The man who had not spoken nudged his neighbor. That one clasped Johnson's restraining fingers with a vast good fellowship.

“Say,” he wheedled, “why won't you tell us what the old tub's carryin'?”

“If blue-nosed Goldthwaite heard you speak disrespectful of the Hawk,” said Johnson, “he'd throw you—throw you across that bar there.”

“Well, anyway, what's he goin' to have aboard of her, matey?”

There was a moment's pause, during which it could be seen the sailor was making desperate endeavor to gather his wits together. Then, as if repeating a lesson learned by heart, he growled:

“Condensed milk for the West Indies. I said so before, an' I say it again.”

This must be the topic over which they had been wrangling when Dan entered.

“Milk nothin',” mocked the inquisitor.

Johnson sat back in his chair. “Do you mean I'm a liar?”

The man who had hitherto been silent spoke now. He spoke hurriedly and soothingly. “Course he don't. Come on an' have li'l' drink.”

“Course he does,” Johnson stubbornly persisted. Then rage flamed. “What business of you chaps is it what we carry? Eh, what? I don't like yer. I don't like yer looks, an' I've 'alf a mind——

He made it a whole mind then and there. He threw his empty glass in the face opposite him, leaped up, overset the table, and then jumped it with a knife raised in his right fist.

Everybody was afoot. The dive manager hurdled his bar. Stone darted forward.
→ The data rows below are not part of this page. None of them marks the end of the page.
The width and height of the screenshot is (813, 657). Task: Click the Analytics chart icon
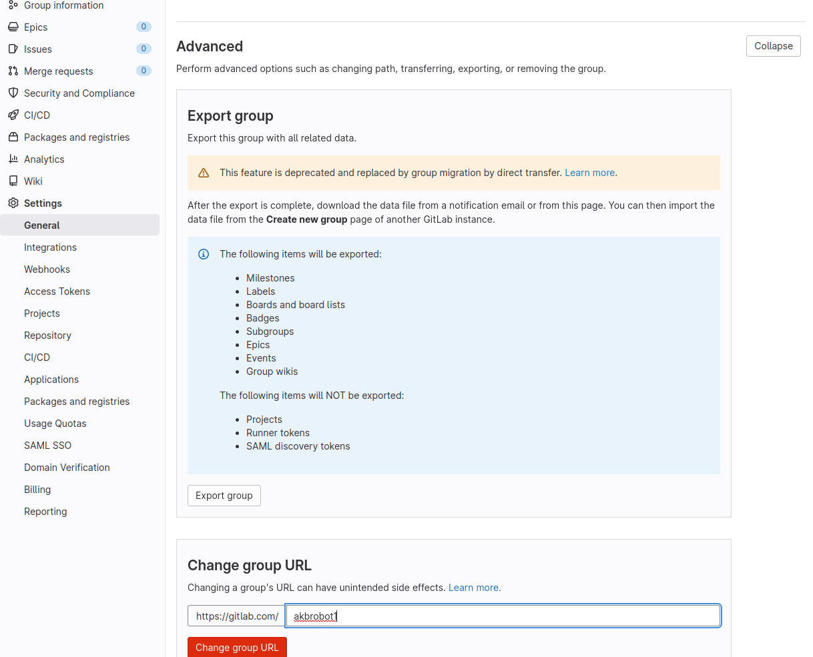point(13,159)
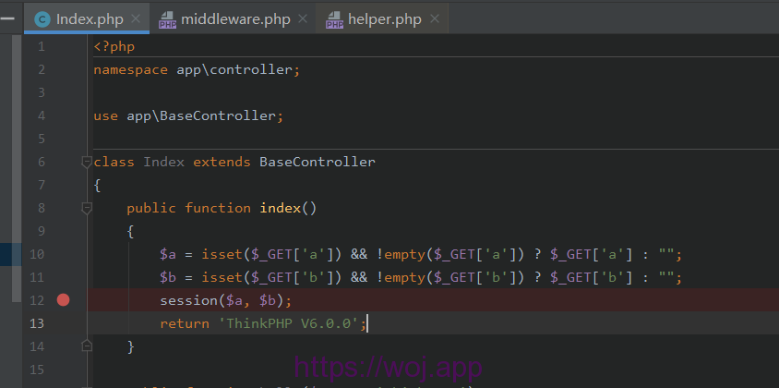The image size is (779, 388).
Task: Switch to the middleware.php tab
Action: pos(234,18)
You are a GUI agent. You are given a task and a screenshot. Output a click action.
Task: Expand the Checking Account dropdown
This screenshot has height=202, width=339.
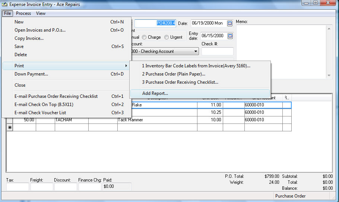tap(196, 51)
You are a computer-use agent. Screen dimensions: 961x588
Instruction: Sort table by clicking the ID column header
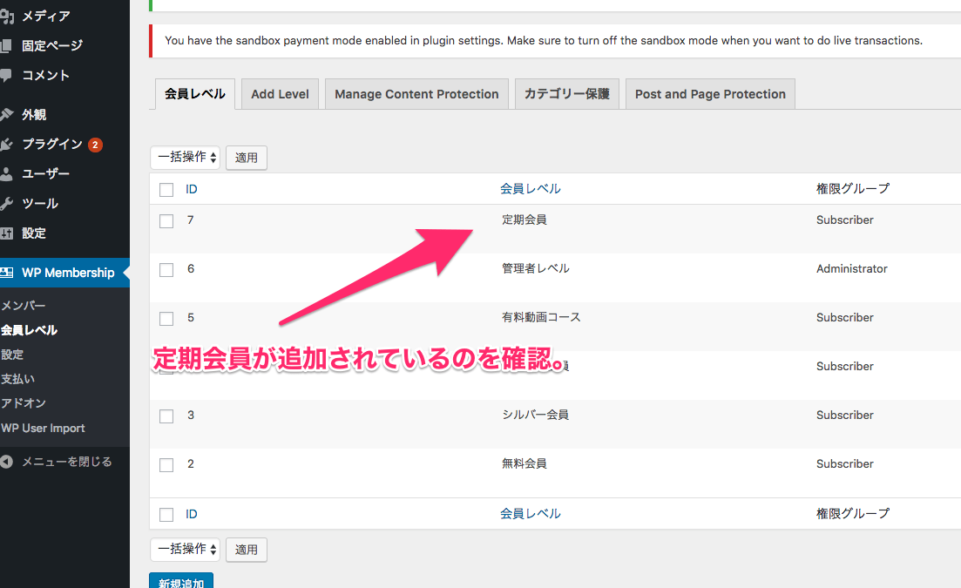pos(191,188)
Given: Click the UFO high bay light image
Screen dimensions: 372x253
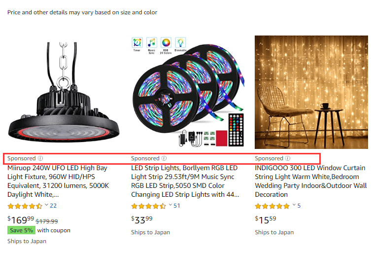Looking at the screenshot, I should point(64,92).
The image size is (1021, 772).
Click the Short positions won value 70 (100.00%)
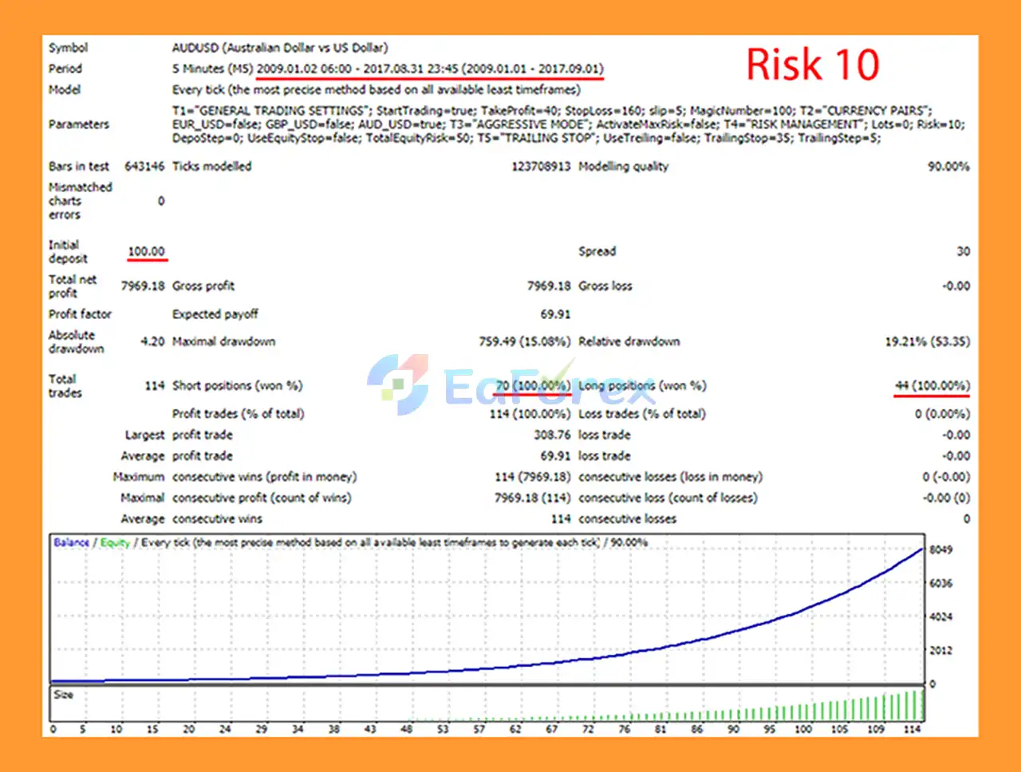[x=532, y=386]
The cautious man called:

“Don't hurt him, Tom!”

They were all three too late. The threatened customer picked up his chair and brought it down upon Johnson's head—brought Johnson down, too, down to the floor.

“You fool!” yelled the cautious man. “You fool!”

He shot across the room and up the hall. His friend was at his heels. Before any of the three who were left behind could move to stop retreat, the outer door was unbolted. It opened; it closed. The fight had been successful.

“Prohibition-enforcement agents?” asked Stone as he bent above the supine Johnson. “After evidence?”

The violator of the eighteenth amendment mopped his low brow. “They wouldn't never have made this kind of trouble if they was,” he said. “They'd have just pinched me right off.”

Johnson opened his crossed eye. “Am I much hurt?”

A quick examination brought Dan's negative verdict. “But you're slated for a few days in hospital,” he said.

“I don't mind that.” Johnson gave a glare at the doorway through which his recent enemies had made good their escape. “I only wish I'd got my knife into one of 'em. They didn't learn anything from me, eh?” That opened eye almost disappeared under the bridge of his nose. “Well, my lad, don't you go a-thinkin' things. The reason they didn't get anything out o' me was because there ain't nothin' to be got—that's why!”